**Text and element pointing records:**
══════════
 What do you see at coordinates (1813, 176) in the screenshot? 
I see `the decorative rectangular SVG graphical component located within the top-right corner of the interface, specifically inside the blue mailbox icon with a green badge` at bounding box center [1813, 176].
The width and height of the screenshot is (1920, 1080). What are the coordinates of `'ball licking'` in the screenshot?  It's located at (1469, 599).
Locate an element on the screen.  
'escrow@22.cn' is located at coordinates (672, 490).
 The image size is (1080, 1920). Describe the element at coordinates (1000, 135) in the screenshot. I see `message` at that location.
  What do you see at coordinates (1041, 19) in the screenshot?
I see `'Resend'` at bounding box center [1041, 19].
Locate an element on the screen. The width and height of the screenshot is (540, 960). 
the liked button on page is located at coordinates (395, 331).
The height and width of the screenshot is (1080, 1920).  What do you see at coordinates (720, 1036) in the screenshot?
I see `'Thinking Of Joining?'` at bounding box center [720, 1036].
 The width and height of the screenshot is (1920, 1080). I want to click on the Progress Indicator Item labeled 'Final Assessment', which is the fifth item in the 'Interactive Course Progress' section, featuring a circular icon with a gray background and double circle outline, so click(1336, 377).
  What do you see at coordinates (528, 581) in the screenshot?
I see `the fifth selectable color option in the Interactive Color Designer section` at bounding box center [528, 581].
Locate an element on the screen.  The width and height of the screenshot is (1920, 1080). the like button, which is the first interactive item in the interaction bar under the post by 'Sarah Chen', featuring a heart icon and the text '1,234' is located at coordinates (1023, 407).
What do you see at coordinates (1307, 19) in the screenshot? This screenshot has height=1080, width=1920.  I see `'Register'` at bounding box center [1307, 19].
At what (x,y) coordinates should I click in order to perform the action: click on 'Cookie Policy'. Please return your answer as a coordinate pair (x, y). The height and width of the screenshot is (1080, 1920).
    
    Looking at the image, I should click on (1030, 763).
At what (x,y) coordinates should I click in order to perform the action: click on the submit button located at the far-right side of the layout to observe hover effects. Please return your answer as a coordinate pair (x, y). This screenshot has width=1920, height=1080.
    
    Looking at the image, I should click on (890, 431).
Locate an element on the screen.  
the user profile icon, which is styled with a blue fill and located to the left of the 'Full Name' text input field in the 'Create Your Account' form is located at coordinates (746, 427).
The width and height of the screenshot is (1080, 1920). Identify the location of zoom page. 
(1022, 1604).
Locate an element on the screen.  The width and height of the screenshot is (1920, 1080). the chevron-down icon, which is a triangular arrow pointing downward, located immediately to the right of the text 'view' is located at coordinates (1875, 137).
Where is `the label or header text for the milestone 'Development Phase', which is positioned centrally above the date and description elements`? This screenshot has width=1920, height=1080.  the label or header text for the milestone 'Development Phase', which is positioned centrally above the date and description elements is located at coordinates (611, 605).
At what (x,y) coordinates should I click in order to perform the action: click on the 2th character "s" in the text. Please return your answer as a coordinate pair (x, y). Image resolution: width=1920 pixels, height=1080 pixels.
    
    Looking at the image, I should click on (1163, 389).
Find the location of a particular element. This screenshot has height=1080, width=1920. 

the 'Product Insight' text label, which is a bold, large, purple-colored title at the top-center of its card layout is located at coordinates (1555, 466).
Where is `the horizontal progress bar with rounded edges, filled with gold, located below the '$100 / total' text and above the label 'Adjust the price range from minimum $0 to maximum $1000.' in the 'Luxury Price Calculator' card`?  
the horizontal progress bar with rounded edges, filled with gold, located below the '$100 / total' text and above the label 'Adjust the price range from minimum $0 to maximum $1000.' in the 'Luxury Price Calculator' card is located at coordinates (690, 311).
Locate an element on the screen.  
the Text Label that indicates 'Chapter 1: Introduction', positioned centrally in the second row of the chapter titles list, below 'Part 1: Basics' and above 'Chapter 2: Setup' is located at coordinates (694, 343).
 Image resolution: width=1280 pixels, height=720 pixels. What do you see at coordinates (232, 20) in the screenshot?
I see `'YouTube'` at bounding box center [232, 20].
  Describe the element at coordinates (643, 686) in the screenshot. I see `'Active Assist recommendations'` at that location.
══════════
**WHAT IS REQUIRED:**
Print the listing above again, every line unchanged and in the same order.

**IN RESPONSE:**
 What do you see at coordinates (1813, 176) in the screenshot? 
I see `the decorative rectangular SVG graphical component located within the top-right corner of the interface, specifically inside the blue mailbox icon with a green badge` at bounding box center [1813, 176].
The width and height of the screenshot is (1920, 1080). What are the coordinates of `'ball licking'` in the screenshot?  It's located at (1469, 599).
Locate an element on the screen.  
'escrow@22.cn' is located at coordinates (672, 490).
 The image size is (1080, 1920). Describe the element at coordinates (1000, 135) in the screenshot. I see `message` at that location.
  What do you see at coordinates (1041, 19) in the screenshot?
I see `'Resend'` at bounding box center [1041, 19].
Locate an element on the screen. The width and height of the screenshot is (540, 960). 
the liked button on page is located at coordinates (395, 331).
The height and width of the screenshot is (1080, 1920).  What do you see at coordinates (720, 1036) in the screenshot?
I see `'Thinking Of Joining?'` at bounding box center [720, 1036].
 The width and height of the screenshot is (1920, 1080). I want to click on the Progress Indicator Item labeled 'Final Assessment', which is the fifth item in the 'Interactive Course Progress' section, featuring a circular icon with a gray background and double circle outline, so click(1336, 377).
  What do you see at coordinates (528, 581) in the screenshot?
I see `the fifth selectable color option in the Interactive Color Designer section` at bounding box center [528, 581].
Locate an element on the screen.  The width and height of the screenshot is (1920, 1080). the like button, which is the first interactive item in the interaction bar under the post by 'Sarah Chen', featuring a heart icon and the text '1,234' is located at coordinates (1023, 407).
What do you see at coordinates (1307, 19) in the screenshot? This screenshot has height=1080, width=1920.  I see `'Register'` at bounding box center [1307, 19].
At what (x,y) coordinates should I click in order to perform the action: click on 'Cookie Policy'. Please return your answer as a coordinate pair (x, y). The height and width of the screenshot is (1080, 1920).
    
    Looking at the image, I should click on (1030, 763).
At what (x,y) coordinates should I click in order to perform the action: click on the submit button located at the far-right side of the layout to observe hover effects. Please return your answer as a coordinate pair (x, y). This screenshot has width=1920, height=1080.
    
    Looking at the image, I should click on (890, 431).
Locate an element on the screen.  
the user profile icon, which is styled with a blue fill and located to the left of the 'Full Name' text input field in the 'Create Your Account' form is located at coordinates (746, 427).
The width and height of the screenshot is (1080, 1920). Identify the location of zoom page. 
(1022, 1604).
Locate an element on the screen.  The width and height of the screenshot is (1920, 1080). the chevron-down icon, which is a triangular arrow pointing downward, located immediately to the right of the text 'view' is located at coordinates (1875, 137).
Where is `the label or header text for the milestone 'Development Phase', which is positioned centrally above the date and description elements`? This screenshot has width=1920, height=1080.  the label or header text for the milestone 'Development Phase', which is positioned centrally above the date and description elements is located at coordinates (611, 605).
At what (x,y) coordinates should I click in order to perform the action: click on the 2th character "s" in the text. Please return your answer as a coordinate pair (x, y). Image resolution: width=1920 pixels, height=1080 pixels.
    
    Looking at the image, I should click on (1163, 389).
Find the location of a particular element. This screenshot has height=1080, width=1920. 

the 'Product Insight' text label, which is a bold, large, purple-colored title at the top-center of its card layout is located at coordinates (1555, 466).
Where is `the horizontal progress bar with rounded edges, filled with gold, located below the '$100 / total' text and above the label 'Adjust the price range from minimum $0 to maximum $1000.' in the 'Luxury Price Calculator' card`?  
the horizontal progress bar with rounded edges, filled with gold, located below the '$100 / total' text and above the label 'Adjust the price range from minimum $0 to maximum $1000.' in the 'Luxury Price Calculator' card is located at coordinates (690, 311).
Locate an element on the screen.  
the Text Label that indicates 'Chapter 1: Introduction', positioned centrally in the second row of the chapter titles list, below 'Part 1: Basics' and above 'Chapter 2: Setup' is located at coordinates (694, 343).
 Image resolution: width=1280 pixels, height=720 pixels. What do you see at coordinates (232, 20) in the screenshot?
I see `'YouTube'` at bounding box center [232, 20].
  Describe the element at coordinates (643, 686) in the screenshot. I see `'Active Assist recommendations'` at that location.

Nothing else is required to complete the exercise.